Task instructions |
In the opinion piece on the Grants Pass outdoor marijuana ban, reproduce the passage word for word, starting with "Don’t Smoke the" and going on through "outdoor marijuana growing.".

Source document |

Don’t Smoke the Messenger: WTF Grants Pass?
In yet another example of last-ditch desperation to avoid progress, the Grants Pass City Council is currently drafting a law that would ban outdoor marijuana growing.
Considering the region’s continuing political slide into being a forested version of Mad Max, that would essentially make it the only law in Grants Pass. Apparently it’s all well and good to strap as many fully-automatic machine guns to to your penis as you like, and then spin around in a circle shooting indiscriminately while shouting fire in a crowded theater to ward off the BLM, but God forbid you have your choice of plants in your garden.
But, just for the sake of argument, let’s examine the city’s position.
Mayor Darin Fowler told KOBI News on May 12 that there were two central issues: the odor from mature plants and possible temptation for criminals to steal marijuana.
“An olfactory scale, … has eluded both the perfumers practicing the creation of scents, and the scientists studying the mechanisms of their perception,” Noam Sobel of the Weizmann Institute of Science in Israel wrote in his paper Measuring Smells.
Translated from second-language lab geek: smells have no objective yardstick to measure them. What one person perceives as a deafening stink, another doesn’t even notice. When you also acknowledge flowers smell, as do lawns and pine trees and fertilizer and about a billion other things that can go in a garden or lawn, some of which people are highly allergic to, and none of which are potentially being banned, let’s admit it is this argument that stinks.
Additionally, Oregon has a Right to Farm law, which dissallows localities from regulating agriculture due to smell. I’m not a lawyer, so I can’t say whether it applies. But I know I wouldn’t risk taxpayer dollars trying to defend it in court with that hanging over my head.
As for the theft problem? Why someone would risk a felony burglary charge to steal a plant they could grow or just get at the store is a mystery to me. I’m not saying it will never happen, just that this is not a valid reason to regulate people’s gardens. People have stolen my tomatoes before. No reasonable city council would ever ban growing them.
Finally, “We are also a very touristy town place in Grants Pass and that is not something that is going to enhance our ability to attract tourist, so we decided as a city that that is best for our entire community,” Mayor Fowler told KOBI.

Given records |

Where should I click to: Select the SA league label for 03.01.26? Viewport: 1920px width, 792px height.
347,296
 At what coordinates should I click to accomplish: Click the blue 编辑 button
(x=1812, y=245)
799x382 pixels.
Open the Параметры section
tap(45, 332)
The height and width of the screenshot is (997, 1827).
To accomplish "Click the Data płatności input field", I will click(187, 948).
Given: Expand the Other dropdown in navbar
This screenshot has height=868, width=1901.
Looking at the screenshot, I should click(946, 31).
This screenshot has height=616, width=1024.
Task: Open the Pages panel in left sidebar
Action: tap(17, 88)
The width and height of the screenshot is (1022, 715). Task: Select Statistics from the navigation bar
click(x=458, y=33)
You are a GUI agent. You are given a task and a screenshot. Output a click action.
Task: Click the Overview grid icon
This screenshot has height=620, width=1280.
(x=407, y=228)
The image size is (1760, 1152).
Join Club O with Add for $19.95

Solution to the exercise |
Don’t Smoke the Messenger: WTF Grants Pass?
In yet another example of last-ditch desperation to avoid progress, the Grants Pass City Council is currently drafting a law that would ban outdoor marijuana growing.